Batch indexing to Solr using SparkApp framework
The Maven project presented here is provided as an example on using the Spark-Solr connector to batch-index data from a CSV file in HDFS into a Solr collection
The Spark-Solr connector framework comes bundled with Cloudera Search. It enables Extraction,
Transformation, and Loading (ETL) of large datasets to Solr. You can use spark-submit with a
Spark job to batch index HDFS files into Solr. For this you need to create a class which
implements the SparkApp.RDDProcesor
interface.
To use the SparkApp framework, you must create a Maven project with the spark-solr dependency.
<dependencies>
<dependency>
<groupId>com.lucidworks.spark</groupId>
<artifactId>spark-solr</artifactId>
<version>{latest_version}</version>
</dependency>
</dependencies>
This project needs to have at a minimum one class, which implements the
SparkApp.RDDProcessor
interface. This class can be written either in Java or Scala. This
documentation uses a Java class to demonstrate how to use the framework.
The SparkApp.RDDProcessor
interface
has three functions which need to be overwritten:
getName()
getOptions()
run
getName()
The getName()
function returns the short name of the application as a
string. When running your spark-submit job, this is the name you pass as a parameter
allowing the
job to find your class.
public String getName() { return "csv"; }
getOptions()
In the getOptions()
function you may specify parameters that are specific
to your application. Certain parameters, for example zkHost
,
collection
, or batchSize
are present by default. You do
not need to specify those here.
public Option[] getOptions() {
return new Option[]{
OptionBuilder
.withArgName("PATH").hasArgs()
.isRequired(true)
.withDescription("Path to the CSV file to index")
.create("csvPath")
};
}
run
The run
function is the core of the application. This returns an integer,
and has two parameters, SparkConf
and CommandLine
.
You can create a JavaSparkContext
class with the use of the
SparkConf
parameter, and use this to open the CSV file as a
JavaRDD<String>
class:
JavaSparkContext jsc = new JavaSparkContext(conf);
JavaRDD<String> textFile = jsc.textFile(cli.getOptionValue("csvPath"));
You now have to convert these String
values to
SolrInputDocument
, and create a JavaRDD
class . To
achieve this the script uses a custom-made map function which splits the CSV file upon
commas and adds the records to the SolrInputDocument
document. You must
specify the schema used in the CSV file in advance.

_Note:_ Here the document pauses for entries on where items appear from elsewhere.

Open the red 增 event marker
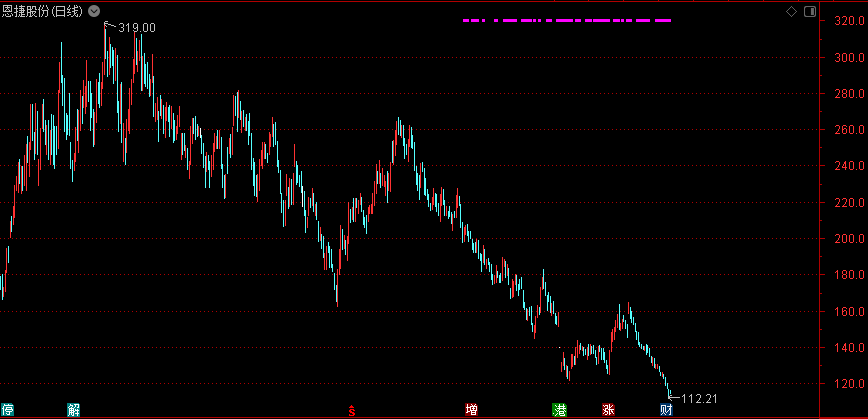The width and height of the screenshot is (868, 419). 471,410
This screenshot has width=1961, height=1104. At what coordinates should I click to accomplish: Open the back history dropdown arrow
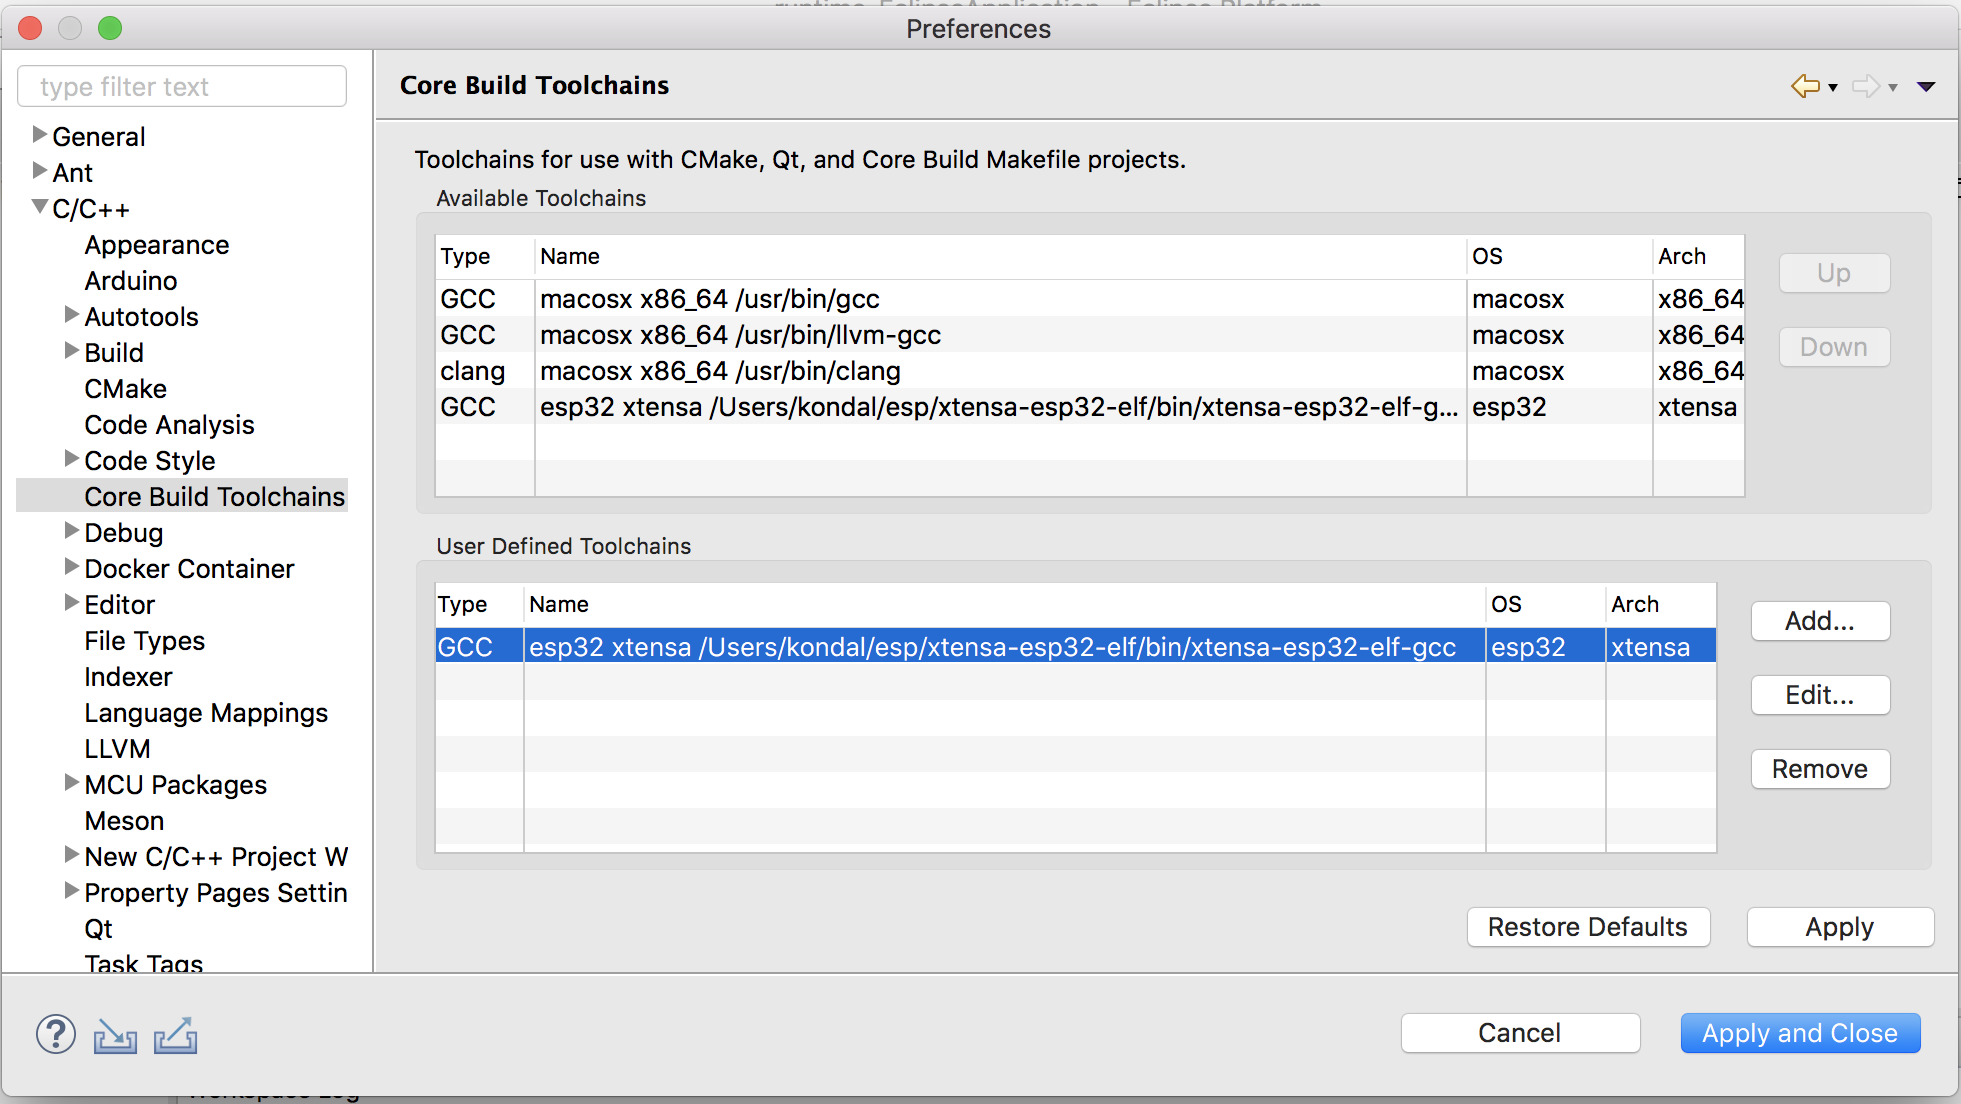(x=1833, y=88)
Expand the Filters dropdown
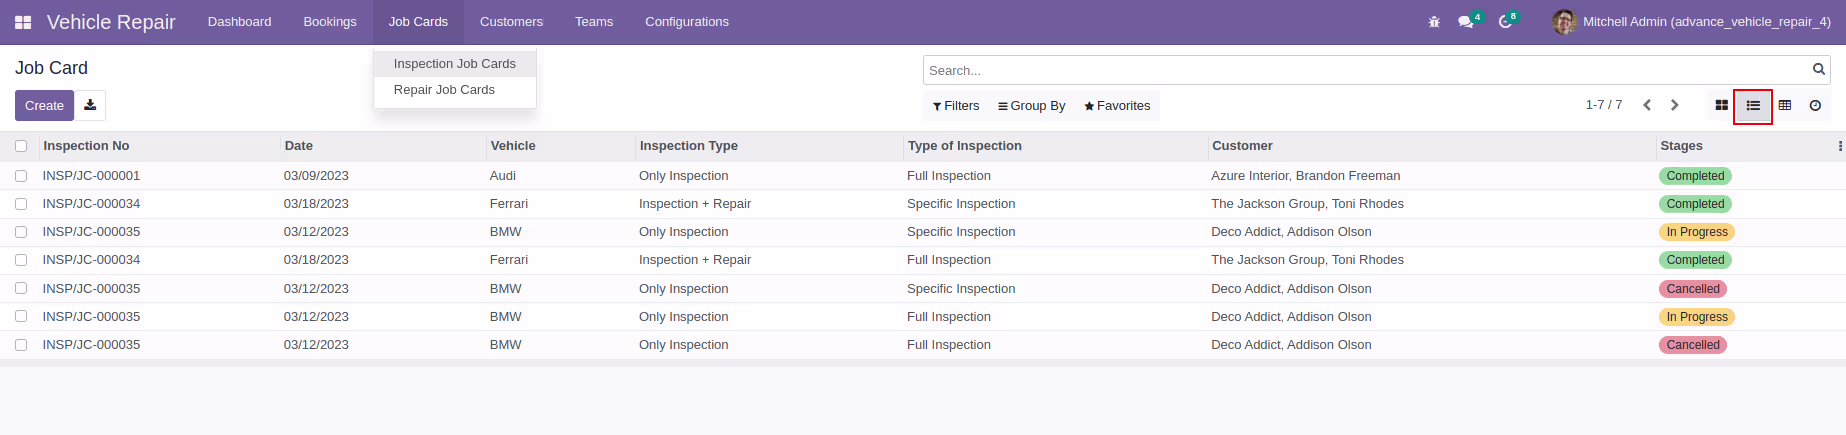The width and height of the screenshot is (1846, 435). (x=956, y=106)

JavaRDD<SolrInputDocument> jrdd = textFile.map(new Function<String, SolrInputDocument>() {
@Override
public SolrInputDocument call(String line) throws Exception {
SolrInputDocument doc = new SolrInputDocument();
String[] row = line.split(",");
if (row.length != schema.length)
return null;
for (int i=0;i<schema.length;i++){
doc.setField(schema[i], row[i]);
}
return doc;
}
});
After this, the script requires the CommandLine
instance
options to perform indexing:
String zkhost = cli.getOptionValue("zkHost", "localhost:9983");
String collection = cli.getOptionValue("collection", "collection1");
int batchSize = Integer.parseInt(cli.getOptionValue("batchSize", "100"));
Finally, the job indexes data into the Solr cluster:
SolrSupport.indexDocs(zkhost, collection, batchSize, jrdd.rdd());
If the function is succesfully called, 0 is returned.